Nach dem Vorlagebeschluß des 2. Senats handelt es sich in dem ihm vorliegenden Rechtsstreit um den Anspruch der Klägerin auf Gewährung einer Witwenrente aus der Unfallversicherung. Der Ehemann der Klägerin, der zusammen mit seiner Ehefrau eine Damenschneiderei und einen Stoffhandel betrieb, ist beim Transport eines Motorrades tödlich verunglückt. Diese Tätigkeit hat das Landessozialgericht (LSG.) nicht als versichert angesehen und deswegen den Anspruch der Klägerin abgelehnt; gegen das Urteil hat es die Revision nicht zugelassen.

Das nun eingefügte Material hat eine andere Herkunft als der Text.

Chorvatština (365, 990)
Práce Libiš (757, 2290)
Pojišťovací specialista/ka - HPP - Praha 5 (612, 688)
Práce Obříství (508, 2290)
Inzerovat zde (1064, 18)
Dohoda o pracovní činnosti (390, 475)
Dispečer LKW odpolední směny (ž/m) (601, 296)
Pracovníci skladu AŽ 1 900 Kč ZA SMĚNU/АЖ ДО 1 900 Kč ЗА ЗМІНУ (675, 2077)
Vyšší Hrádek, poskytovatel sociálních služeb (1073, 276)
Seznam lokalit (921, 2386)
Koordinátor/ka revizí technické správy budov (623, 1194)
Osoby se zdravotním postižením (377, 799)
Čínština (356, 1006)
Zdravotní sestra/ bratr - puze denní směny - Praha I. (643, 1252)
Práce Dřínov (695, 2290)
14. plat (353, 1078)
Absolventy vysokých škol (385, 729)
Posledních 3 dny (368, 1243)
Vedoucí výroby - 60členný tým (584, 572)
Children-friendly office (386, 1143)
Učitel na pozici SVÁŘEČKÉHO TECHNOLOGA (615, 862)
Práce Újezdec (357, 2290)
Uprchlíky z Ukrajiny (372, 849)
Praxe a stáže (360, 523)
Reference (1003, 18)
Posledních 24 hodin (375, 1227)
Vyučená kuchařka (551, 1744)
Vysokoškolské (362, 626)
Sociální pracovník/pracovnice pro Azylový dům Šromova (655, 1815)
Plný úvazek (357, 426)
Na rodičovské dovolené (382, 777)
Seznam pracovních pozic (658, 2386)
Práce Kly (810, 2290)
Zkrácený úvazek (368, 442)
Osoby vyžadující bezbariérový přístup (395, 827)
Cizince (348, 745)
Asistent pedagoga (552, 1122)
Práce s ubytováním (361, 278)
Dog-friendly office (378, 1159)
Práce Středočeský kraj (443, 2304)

Die Klägerin meint, ihr Ehemann habe bei dem Transport des Motorrades unter Versicherungsschutz gestanden, und rügt mit ihrer Revision, daß das LSG. bei seiner Entscheidung insoweit den ursächlichen Zusammenhang des Todes ihres Ehemannes mit einem Arbeitsunfall im Sinne des § 162 Abs. 1 Nr. 3 des Sozialgerichtsgesetzes (SGG) unrichtig beurteilt habe. Andere Rügen hat sie nicht erhoben.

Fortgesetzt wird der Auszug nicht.